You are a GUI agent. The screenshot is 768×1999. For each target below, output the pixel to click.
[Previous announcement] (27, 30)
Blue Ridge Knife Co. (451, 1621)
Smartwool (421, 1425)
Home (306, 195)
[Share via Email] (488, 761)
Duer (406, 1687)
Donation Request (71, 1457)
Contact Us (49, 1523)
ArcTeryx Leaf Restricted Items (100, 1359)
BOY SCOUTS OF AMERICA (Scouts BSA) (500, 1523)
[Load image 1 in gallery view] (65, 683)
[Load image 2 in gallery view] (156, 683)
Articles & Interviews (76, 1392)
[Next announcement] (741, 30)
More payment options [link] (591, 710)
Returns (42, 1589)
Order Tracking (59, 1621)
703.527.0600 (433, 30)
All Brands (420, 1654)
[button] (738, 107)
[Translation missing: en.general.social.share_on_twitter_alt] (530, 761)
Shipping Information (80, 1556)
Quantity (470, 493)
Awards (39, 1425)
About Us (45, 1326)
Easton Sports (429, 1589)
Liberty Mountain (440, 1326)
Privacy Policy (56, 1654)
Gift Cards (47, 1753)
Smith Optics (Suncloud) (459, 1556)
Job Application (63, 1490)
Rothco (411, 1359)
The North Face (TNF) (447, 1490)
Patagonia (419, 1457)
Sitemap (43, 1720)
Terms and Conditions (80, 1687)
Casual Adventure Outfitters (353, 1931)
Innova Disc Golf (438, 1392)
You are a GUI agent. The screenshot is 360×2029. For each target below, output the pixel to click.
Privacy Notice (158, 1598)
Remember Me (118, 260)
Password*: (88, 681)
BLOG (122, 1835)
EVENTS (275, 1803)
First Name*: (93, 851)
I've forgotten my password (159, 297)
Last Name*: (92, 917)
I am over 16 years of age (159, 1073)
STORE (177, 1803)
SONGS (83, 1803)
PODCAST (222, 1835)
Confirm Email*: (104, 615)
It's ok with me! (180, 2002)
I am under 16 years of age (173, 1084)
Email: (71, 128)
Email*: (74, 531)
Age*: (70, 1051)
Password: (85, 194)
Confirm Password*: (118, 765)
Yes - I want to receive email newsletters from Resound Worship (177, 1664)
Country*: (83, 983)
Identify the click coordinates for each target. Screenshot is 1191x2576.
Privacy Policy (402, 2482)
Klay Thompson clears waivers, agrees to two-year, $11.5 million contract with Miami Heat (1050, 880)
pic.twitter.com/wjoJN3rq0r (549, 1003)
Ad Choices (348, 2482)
------------------------------
Your task - Out of the data above, give again only the lines starting at the one holding "ArcTeryx Leaf Restricted Items (100, 1359)" and ending at the one holding "[button] (738, 107)", unchanged.

Task result -
ArcTeryx Leaf Restricted Items (100, 1359)
BOY SCOUTS OF AMERICA (Scouts BSA) (500, 1523)
[Load image 1 in gallery view] (65, 683)
[Load image 2 in gallery view] (156, 683)
Articles & Interviews (76, 1392)
[Next announcement] (741, 30)
More payment options [link] (591, 710)
Returns (42, 1589)
Order Tracking (59, 1621)
703.527.0600 (433, 30)
All Brands (420, 1654)
[button] (738, 107)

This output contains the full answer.